START Material shown
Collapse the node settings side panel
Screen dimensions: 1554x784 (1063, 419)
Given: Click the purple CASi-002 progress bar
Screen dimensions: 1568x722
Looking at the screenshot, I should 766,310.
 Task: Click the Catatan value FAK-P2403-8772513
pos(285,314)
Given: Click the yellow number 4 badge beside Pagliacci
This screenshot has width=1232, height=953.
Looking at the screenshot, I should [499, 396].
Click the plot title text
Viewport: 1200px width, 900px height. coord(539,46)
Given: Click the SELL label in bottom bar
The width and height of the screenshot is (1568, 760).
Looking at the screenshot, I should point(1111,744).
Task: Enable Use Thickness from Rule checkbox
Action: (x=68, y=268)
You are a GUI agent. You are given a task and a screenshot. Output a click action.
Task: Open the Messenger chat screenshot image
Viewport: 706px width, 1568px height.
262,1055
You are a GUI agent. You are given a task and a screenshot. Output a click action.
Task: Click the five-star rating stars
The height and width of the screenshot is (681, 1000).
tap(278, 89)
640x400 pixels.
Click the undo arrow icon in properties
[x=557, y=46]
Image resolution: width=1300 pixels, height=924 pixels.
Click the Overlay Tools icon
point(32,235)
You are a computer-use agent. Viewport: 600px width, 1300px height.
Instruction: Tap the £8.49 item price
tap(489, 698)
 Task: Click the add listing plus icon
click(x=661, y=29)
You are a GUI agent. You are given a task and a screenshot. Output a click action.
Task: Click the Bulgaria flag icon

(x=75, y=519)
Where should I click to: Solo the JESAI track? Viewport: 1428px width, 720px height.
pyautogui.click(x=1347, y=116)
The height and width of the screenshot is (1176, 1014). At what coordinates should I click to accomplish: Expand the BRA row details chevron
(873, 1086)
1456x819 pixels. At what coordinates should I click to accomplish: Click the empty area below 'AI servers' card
END Material shown
● Problem statement
The records must be given again in full, exactly as shown.

● Your response
Collapse the node settings side panel
Screen dimensions: 1554x784 (1063, 419)
Given: Click the purple CASi-002 progress bar
Screen dimensions: 1568x722
Looking at the screenshot, I should 766,310.
 Task: Click the Catatan value FAK-P2403-8772513
pos(285,314)
Given: Click the yellow number 4 badge beside Pagliacci
This screenshot has width=1232, height=953.
Looking at the screenshot, I should [499, 396].
Click the plot title text
Viewport: 1200px width, 900px height. coord(539,46)
Given: Click the SELL label in bottom bar
The width and height of the screenshot is (1568, 760).
Looking at the screenshot, I should point(1111,744).
Task: Enable Use Thickness from Rule checkbox
Action: (x=68, y=268)
You are a GUI agent. You are given a task and a screenshot. Output a click action.
Task: Open the Messenger chat screenshot image
Viewport: 706px width, 1568px height.
262,1055
You are a GUI agent. You are given a task and a screenshot. Output a click action.
Task: Click the five-star rating stars
The height and width of the screenshot is (681, 1000).
tap(278, 89)
640x400 pixels.
Click the undo arrow icon in properties
[x=557, y=46]
Image resolution: width=1300 pixels, height=924 pixels.
Click the Overlay Tools icon
point(32,235)
You are a computer-use agent. Viewport: 600px width, 1300px height.
Instruction: Tap the £8.49 item price
tap(489, 698)
 Task: Click the add listing plus icon
click(x=661, y=29)
You are a GUI agent. You are given a task and a screenshot. Output a click action.
Task: Click the Bulgaria flag icon

(x=75, y=519)
Where should I click to: Solo the JESAI track? Viewport: 1428px width, 720px height.
pyautogui.click(x=1347, y=116)
The height and width of the screenshot is (1176, 1014). At what coordinates should I click to accomplish: Expand the BRA row details chevron
(873, 1086)
1456x819 pixels. At what coordinates should I click to accomplish: Click the empty area below 'AI servers' card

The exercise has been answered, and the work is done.